Trooper Time

Trooper Time
My sisters and I dressed up for May the 4th. We are all nerds.

Saturday, October 26, 2013

My search for pain relief brings me to, Cupping Therapy

Since conventional medicine has failed to provide me with substantial relief I have begun to explore alternatives. For the past six weeks I have been spending my Thursdays feeling like a human pin cushion at my Acupuncturists office. Along with inserting four-inch needles into my back he preforms a technique called, Fire Cupping. 
Fire cupping involves soaking a cotton ball in 95% alcohol. The cotton is then clamped by a pair of forceps and lit via a match or lighter. The flaming cotton ball is then, in one fluid motion, placed into the cup, quickly removed, and placed on the skin. By adding fire to the inside of the cup, oxygen is removed and a small amount of suction is created. Dark circles may appear where the cups were placed due to rupture of the capillaries just under the skin, but are not the same as a bruise caused by blunt-force trauma. According to my Acupuncturist, the darker the bruise, the worse that area is. It is fascinating how the same amount of pressure is used in all the cups but the ones that are placed over my herniated disc always leave a more prominent bruise, sometimes a small amount of blood is present, which he sweeps up with a Q-tip and then shows me the colour. 
I wish I could say that the results have been amazing but that would be a gross overstatement. I return every week because i do believe that it is doing some good and I have been told that over time it can help improve both my circulation and my pain, plus it is really cool!

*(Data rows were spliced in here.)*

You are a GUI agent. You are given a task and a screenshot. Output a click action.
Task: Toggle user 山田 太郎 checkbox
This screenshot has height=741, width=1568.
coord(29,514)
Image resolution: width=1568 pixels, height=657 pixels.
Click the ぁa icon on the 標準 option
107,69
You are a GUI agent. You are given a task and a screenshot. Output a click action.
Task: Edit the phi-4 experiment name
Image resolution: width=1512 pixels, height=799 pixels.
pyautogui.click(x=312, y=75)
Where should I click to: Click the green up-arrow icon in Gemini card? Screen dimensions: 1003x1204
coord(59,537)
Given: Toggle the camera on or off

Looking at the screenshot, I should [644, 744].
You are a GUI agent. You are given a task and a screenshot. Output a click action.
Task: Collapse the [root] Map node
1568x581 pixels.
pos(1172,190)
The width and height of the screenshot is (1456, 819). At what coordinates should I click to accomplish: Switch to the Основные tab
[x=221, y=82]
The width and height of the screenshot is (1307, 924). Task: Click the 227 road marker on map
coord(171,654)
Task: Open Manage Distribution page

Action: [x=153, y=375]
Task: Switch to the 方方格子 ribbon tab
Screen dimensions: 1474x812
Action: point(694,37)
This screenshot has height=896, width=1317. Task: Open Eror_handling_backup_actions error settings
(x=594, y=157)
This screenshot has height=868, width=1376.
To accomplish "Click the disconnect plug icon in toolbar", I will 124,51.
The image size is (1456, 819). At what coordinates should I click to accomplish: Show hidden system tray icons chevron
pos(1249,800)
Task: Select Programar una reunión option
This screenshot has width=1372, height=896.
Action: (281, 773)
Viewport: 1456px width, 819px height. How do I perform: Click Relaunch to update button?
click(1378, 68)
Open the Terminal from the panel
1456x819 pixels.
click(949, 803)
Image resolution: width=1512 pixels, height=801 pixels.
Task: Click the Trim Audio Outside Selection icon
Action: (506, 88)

The following is the definition of cupping therapy from Wikipedia:
Cupping therapy is an ancient Chinese form of alternative medicine in which a local suction is created on the skin; practitioners believe this mobilizes blood flow in order to promote healing.[1] Suction is created using heat (fire) or mechanical devices (hand or electrical pumps).

Friday, October 18, 2013

Her Heart Was In Her Head

Her heart was in her head.She could feel just raw emotion "This is love, but more," she said... It would ache when he was with her. And break when he would go. But the ache was a good kind, more than he will know. Her heart becomes a garden, when the little pieces break. They die and they are fertile, so flowers fill their space. She never wants to be apart. He filled her head up with her heart. She is alright though, she has learned, the fresh heart flowers smell like him.

Tuesday, October 15, 2013

Pity Time

Last week I was over an hour late for school. It was not because I slept in, in fact I was up before my 6am alarm. I woke up to my sciatic nerve screaming at me and was unable to move my right leg without an immense amount of pain.
The pain started just over 3 years ago, minimal at first but it got progressively worse. After a few very uncomfortable months I went to see my doctor who sent me for my first of many MRIs. Turns out I have osteoarthritis in my spine, which basically means that the space between my discs is deteriorating. The cushioning between my L3 and L4 discs has completely deteriorated, causing them to constantly rub against each other. The constant bone on bone rubbing caused my disc to herniate, meaning it is bulging out to the right and interacting with the nerves in my back. One nerve in particular, my sciatic nerve, causes me the most grief. If I sit down for a period of time, sometimes an hour sometimes only 10 minutes: my leg will go numb, it feels like a million needles are being poked into my skin. To say that is hurts would be a gross understatement, the pain can be unbearable. The morning last week was one of those times and I will admit that my first thought was to cry and spend the day in bed. After a few minutes of self pity I slowly limped to the living room, grabbed my transcutaneous electrical nerve stimulation (TENS) machine and my pain killers and started to work on making the pain bearable enough to go to school.
I could have given up and stayed in bed all day cursing my feeble spine but I made the decision to get my ass out of bed and quit feeling sorry for myself. I know that my back will not get better, instead it will further degenerate and I may end up in a wheelchair. I could focus on that but instead I choose to believe that advances in medicine will one day be able to rebuild my spine. I believe the moral of this story is, life will always throw you curveballs, it is not "fair" and shit really does happen but it is how you deal with the shit that really matters. It is not easy and I do struggle, almost everyday, but I give myself a little time to throw a pity party then I brush it off, throw on my big girl pants and move forward. Your life will be much more rewarding if you except that it will be hard at times, but it does not last forever and better times will come.